“O despertar de tudo”, de David Graeber e David Wengrow

Li O despertar de tudo: Uma nova história da humanidade, do David Graeber e David Wengrow, publicado pela Companhia das Letras.

O livro confronta a narrativa popularizada por escritores como Yuval Harari e Jared Diamond, herança do Iluminismo europeu, de que a invenção da agricultura, dez mil anos atrás, foi um marco na história da humanidade, o início da trajetória linear que nos trouxe ao que temos hoje: governos soberanos, agricultura intensiva, aglomerações em cidades.

Os Davids questionam o argumento de que a humanidade evoluiu numa progressão certinha, limpinha, saindo dos bandos de caçadores-coletores igualitários e politicamente inaptos para os estados capitalistas complexos que temos hoje.
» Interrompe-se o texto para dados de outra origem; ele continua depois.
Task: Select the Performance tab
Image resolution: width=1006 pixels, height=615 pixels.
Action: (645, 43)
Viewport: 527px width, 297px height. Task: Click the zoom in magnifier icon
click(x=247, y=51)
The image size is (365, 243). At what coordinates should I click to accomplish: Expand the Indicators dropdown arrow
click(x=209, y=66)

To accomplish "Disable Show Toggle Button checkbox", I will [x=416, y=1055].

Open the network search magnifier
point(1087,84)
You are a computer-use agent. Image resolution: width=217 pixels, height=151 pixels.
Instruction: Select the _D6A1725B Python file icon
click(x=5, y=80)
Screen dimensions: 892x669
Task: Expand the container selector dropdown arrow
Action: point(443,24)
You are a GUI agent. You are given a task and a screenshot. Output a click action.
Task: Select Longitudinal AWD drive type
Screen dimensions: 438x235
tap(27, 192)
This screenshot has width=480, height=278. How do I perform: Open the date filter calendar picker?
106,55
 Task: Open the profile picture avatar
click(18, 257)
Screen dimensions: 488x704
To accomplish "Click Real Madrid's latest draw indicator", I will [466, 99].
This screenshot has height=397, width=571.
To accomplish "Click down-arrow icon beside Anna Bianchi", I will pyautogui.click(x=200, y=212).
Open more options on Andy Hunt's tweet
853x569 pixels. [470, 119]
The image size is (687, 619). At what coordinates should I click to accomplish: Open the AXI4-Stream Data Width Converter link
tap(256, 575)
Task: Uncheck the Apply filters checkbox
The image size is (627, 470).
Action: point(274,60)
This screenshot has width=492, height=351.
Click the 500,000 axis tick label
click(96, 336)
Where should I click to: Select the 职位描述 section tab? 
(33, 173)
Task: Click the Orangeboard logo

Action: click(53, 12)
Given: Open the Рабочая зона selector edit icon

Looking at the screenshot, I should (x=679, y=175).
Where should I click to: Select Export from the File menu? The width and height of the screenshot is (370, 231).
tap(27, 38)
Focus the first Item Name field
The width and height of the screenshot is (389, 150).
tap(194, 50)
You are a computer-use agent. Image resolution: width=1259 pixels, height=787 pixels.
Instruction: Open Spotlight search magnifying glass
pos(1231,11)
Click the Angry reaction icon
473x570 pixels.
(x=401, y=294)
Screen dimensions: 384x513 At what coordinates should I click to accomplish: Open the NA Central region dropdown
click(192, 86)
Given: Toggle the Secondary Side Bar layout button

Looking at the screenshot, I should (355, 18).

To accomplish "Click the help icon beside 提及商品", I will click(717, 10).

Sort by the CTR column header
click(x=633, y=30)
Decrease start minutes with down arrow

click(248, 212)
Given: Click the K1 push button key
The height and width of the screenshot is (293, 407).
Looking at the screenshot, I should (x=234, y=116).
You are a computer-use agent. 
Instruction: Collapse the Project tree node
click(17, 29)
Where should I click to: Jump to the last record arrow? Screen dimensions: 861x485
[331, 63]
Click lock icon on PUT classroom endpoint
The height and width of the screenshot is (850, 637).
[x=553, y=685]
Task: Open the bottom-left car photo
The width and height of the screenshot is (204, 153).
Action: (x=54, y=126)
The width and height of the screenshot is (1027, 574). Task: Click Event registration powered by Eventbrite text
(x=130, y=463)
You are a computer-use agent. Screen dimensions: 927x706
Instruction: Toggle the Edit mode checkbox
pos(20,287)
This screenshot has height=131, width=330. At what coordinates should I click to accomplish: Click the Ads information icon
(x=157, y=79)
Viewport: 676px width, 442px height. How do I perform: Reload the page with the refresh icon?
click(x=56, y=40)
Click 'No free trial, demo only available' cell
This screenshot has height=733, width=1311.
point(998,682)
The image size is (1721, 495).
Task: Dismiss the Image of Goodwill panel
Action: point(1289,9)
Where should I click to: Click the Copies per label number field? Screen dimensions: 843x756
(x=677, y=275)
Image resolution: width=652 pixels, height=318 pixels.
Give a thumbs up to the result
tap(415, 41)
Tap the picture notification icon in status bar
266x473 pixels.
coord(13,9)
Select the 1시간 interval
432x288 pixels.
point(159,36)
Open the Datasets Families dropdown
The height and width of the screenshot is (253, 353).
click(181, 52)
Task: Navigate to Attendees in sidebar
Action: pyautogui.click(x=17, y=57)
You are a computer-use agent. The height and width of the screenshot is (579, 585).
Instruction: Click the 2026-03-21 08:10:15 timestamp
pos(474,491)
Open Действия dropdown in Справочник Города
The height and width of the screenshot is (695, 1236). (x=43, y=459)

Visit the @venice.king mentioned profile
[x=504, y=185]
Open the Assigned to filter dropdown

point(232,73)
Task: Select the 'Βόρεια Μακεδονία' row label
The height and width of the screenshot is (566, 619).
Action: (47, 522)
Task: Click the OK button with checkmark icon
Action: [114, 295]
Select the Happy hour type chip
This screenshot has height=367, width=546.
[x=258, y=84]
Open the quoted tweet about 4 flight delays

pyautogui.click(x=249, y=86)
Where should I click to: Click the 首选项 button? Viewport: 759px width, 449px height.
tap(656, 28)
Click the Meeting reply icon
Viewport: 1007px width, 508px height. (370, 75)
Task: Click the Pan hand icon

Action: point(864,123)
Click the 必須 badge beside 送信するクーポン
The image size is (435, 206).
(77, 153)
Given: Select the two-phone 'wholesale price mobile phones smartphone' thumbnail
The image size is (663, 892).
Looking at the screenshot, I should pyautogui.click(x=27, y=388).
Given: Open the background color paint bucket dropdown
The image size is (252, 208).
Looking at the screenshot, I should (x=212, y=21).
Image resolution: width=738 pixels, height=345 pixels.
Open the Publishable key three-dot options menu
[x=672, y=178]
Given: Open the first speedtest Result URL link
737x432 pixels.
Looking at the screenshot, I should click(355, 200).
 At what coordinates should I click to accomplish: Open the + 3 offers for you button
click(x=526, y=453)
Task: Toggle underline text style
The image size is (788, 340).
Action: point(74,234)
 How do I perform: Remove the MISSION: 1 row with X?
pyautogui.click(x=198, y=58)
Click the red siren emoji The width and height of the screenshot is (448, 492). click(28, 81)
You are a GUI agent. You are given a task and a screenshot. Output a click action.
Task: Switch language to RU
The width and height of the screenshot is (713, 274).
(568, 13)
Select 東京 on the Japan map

Questionam a própria história da humanidade como a convencionamos nos últimos dois séculos a partir das ideias de Rousseau — que, afirmam eles, na real foram inspiradas pelas dos ameríndios e suas experiências que cruzavam o Atlântico desde a invasão europeia no final do século XV.

A história, alegam com base em muitas evidências científicas, é muito mais granular: o ser humano teria se organizado de diversas formas desde o fim da última era glacial, às vezes de modo complexo e sem figuras centrais de poder, e experimentado a agricultura em diferentes intensidades e momentos antes de se ver “preso” a ela, dependente do agro.

Em seu âmago, como resume a ótima Fernanda Mena na introdução desta entrevista com Wengrow:

“[…] o livro apresenta as sociedades pré-históricas e os povos indígenas como um ‘desfile carnavalesco de formas políticas’ capazes de produzir um caleidoscópio de novas possibilidades, todas descartas pelo cânone ocidental eurocêntrico que definiu, a partir do Iluminismo, as noções modernas de liberdade, civilização, Estado e democracia.”

Talvez o texto se beneficiasse de mais concisão, porque ao final da leitura, mesmo fascinado pelos exemplos que contradizem frontal e nominalmente obras como Sapiens, do Harari, ainda não fica muito claro o porquê de termos nos “aprisionado” no (ou nos conformado com o) arranjo atual.

Os próprios autores reconhecem que, hoje, é muito difícil pensar em sistemas alternativos. E é por isso, por apresentar ao leitor formas alternativas de convivência e de pactos sociais que pelo visto funcionaram muito bem em alguns momentos da nossa história, que a leitura é tão válida. É daquelas que dão uma sensação quase física de novas perspectivas e ideias se abrindo no cérebro.

Meu agradecimento à Companhia das Letras, que mandou uma cópia de cortesia do livro.